*Task requirements:*
Repeat, word for word, the part of the listing below that opens with the line containing "Find the location" and closes with the line containing "Locate an element on the screen.", both lines included.

*Dataset records:*

◆ ◆ ◆ ◆ ◆ ◆ ◆

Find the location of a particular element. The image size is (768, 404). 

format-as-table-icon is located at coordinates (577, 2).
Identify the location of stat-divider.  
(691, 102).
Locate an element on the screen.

◆ ◆ ◆ ◆ ◆ ◆ ◆

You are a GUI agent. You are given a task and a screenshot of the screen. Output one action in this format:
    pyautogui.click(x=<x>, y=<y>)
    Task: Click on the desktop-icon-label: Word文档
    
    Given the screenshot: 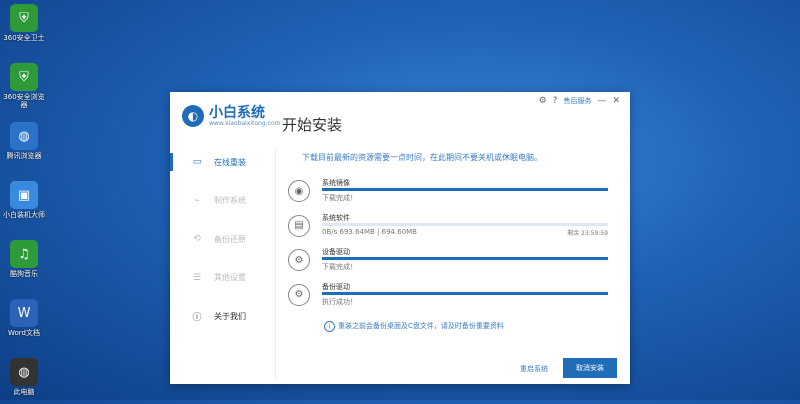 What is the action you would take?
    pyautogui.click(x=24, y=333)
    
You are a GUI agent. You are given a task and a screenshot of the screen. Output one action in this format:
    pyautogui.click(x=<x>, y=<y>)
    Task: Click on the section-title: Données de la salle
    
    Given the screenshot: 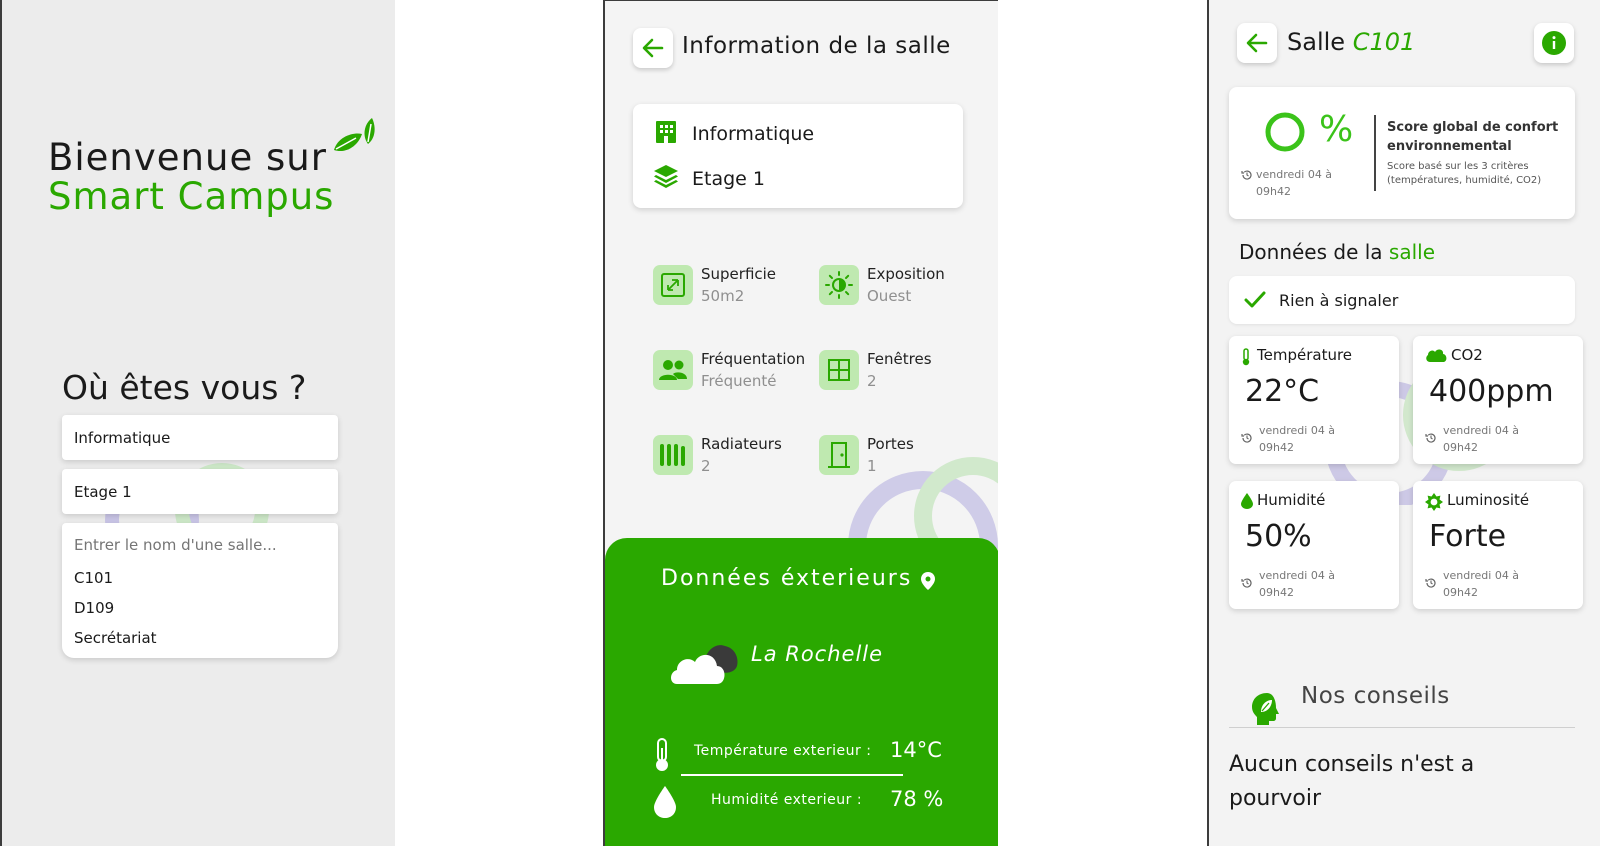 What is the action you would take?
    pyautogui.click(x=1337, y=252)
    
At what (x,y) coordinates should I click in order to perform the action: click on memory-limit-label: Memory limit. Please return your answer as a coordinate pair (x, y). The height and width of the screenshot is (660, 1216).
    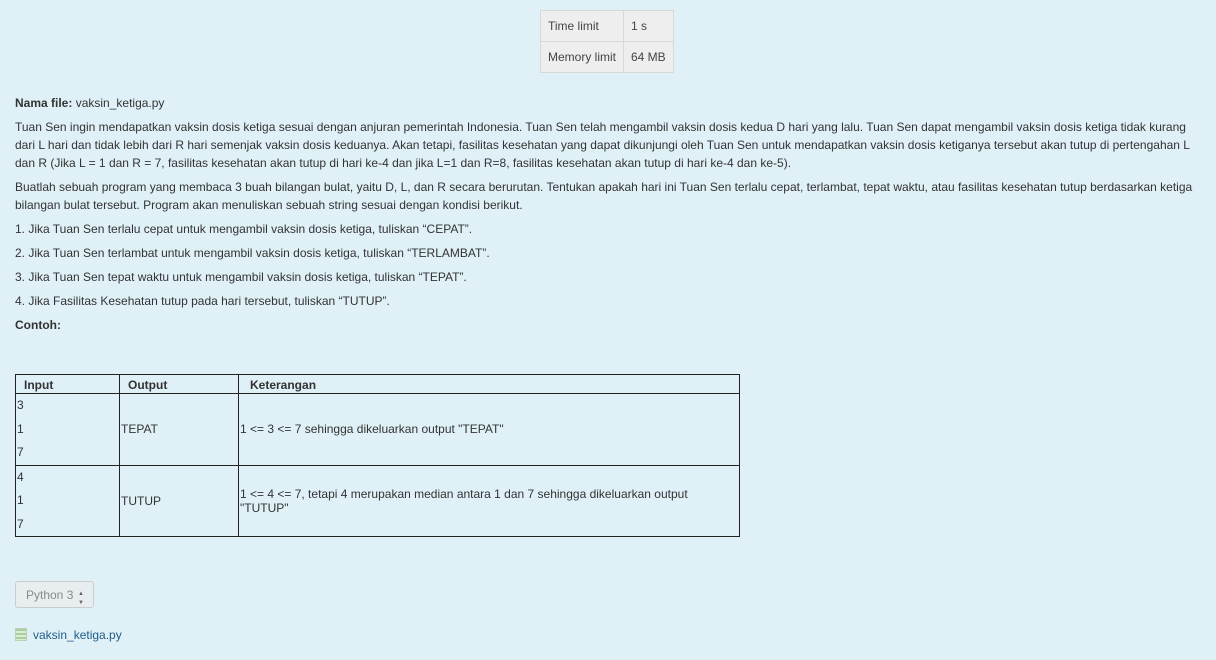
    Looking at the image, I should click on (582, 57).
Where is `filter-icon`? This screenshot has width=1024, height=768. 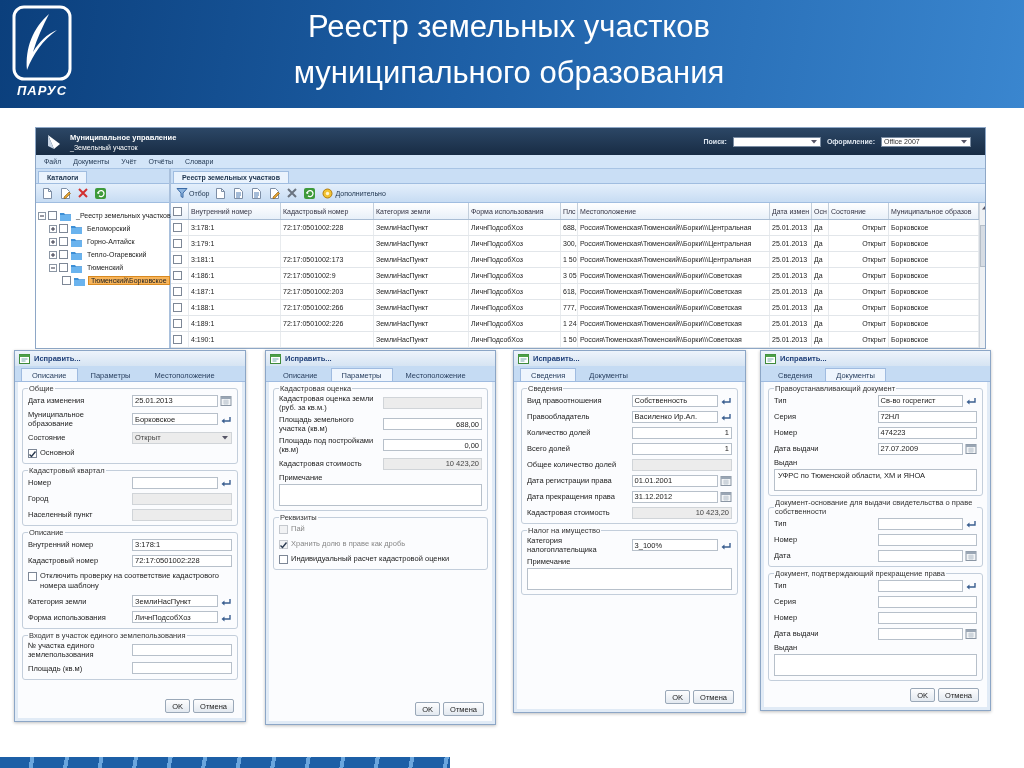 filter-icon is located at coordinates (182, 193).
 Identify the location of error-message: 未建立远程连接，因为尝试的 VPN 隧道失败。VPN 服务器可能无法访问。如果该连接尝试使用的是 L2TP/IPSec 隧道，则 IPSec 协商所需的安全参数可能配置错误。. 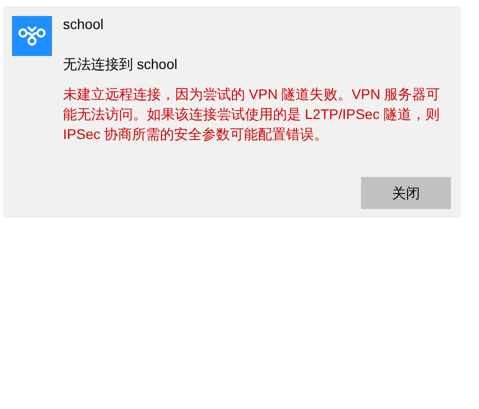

◆ ◆ ◆ ◆ ◆ ◆ ◆

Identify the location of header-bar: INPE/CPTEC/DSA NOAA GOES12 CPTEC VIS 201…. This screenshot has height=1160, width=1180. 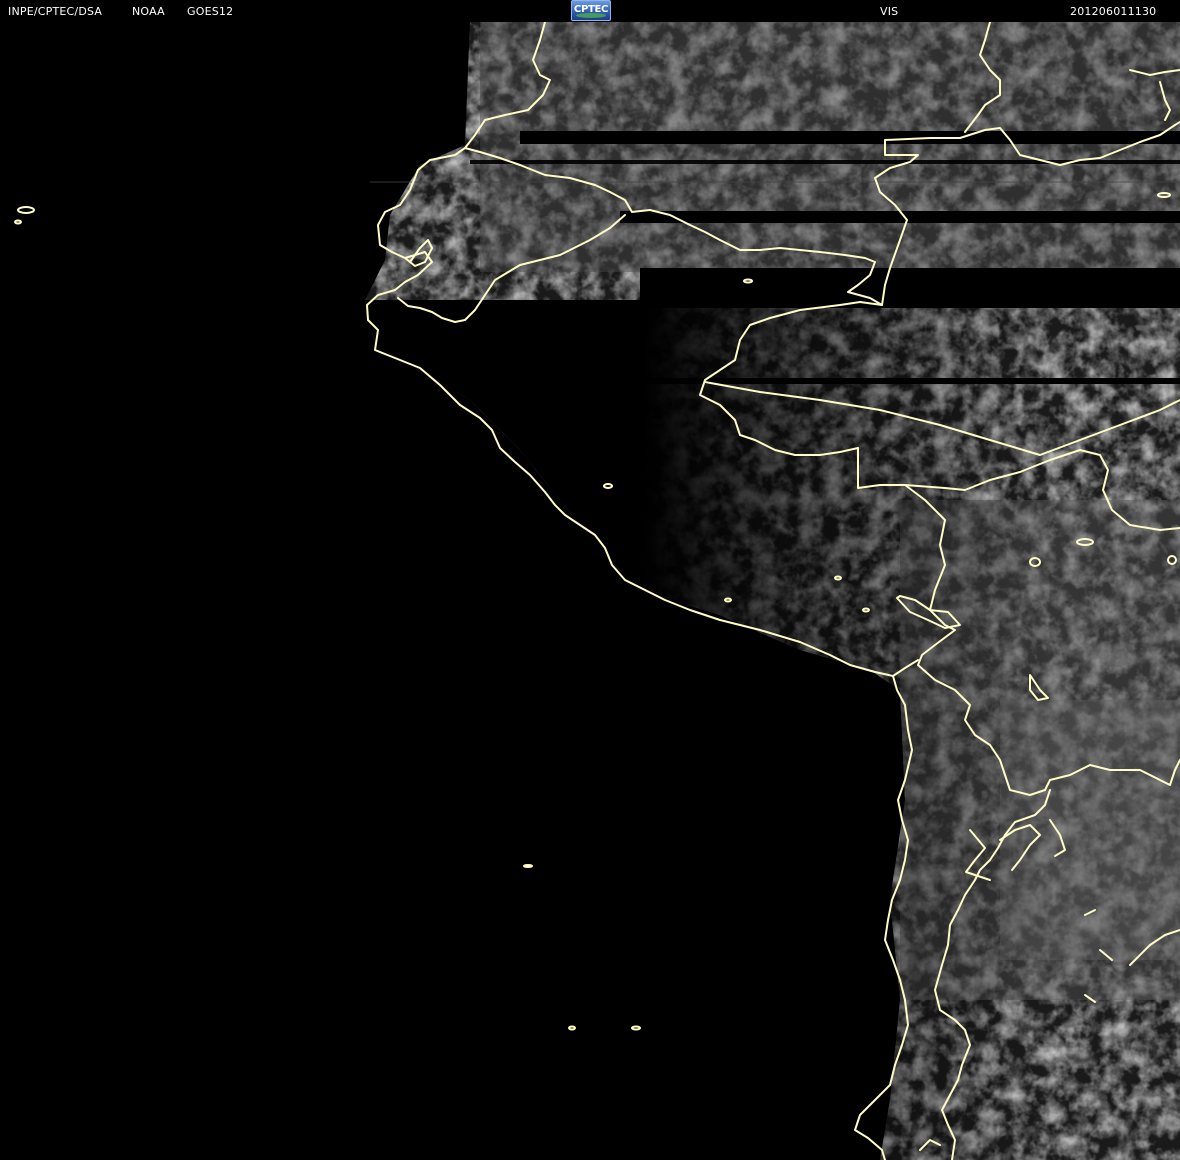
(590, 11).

◆ ◆ ◆ ◆ ◆ ◆ ◆

*Answer to the exercise:*
Find the location of a particular element. The image size is (768, 404). 

format-as-table-icon is located at coordinates (577, 2).
Identify the location of stat-divider.  
(691, 102).
Locate an element on the screen.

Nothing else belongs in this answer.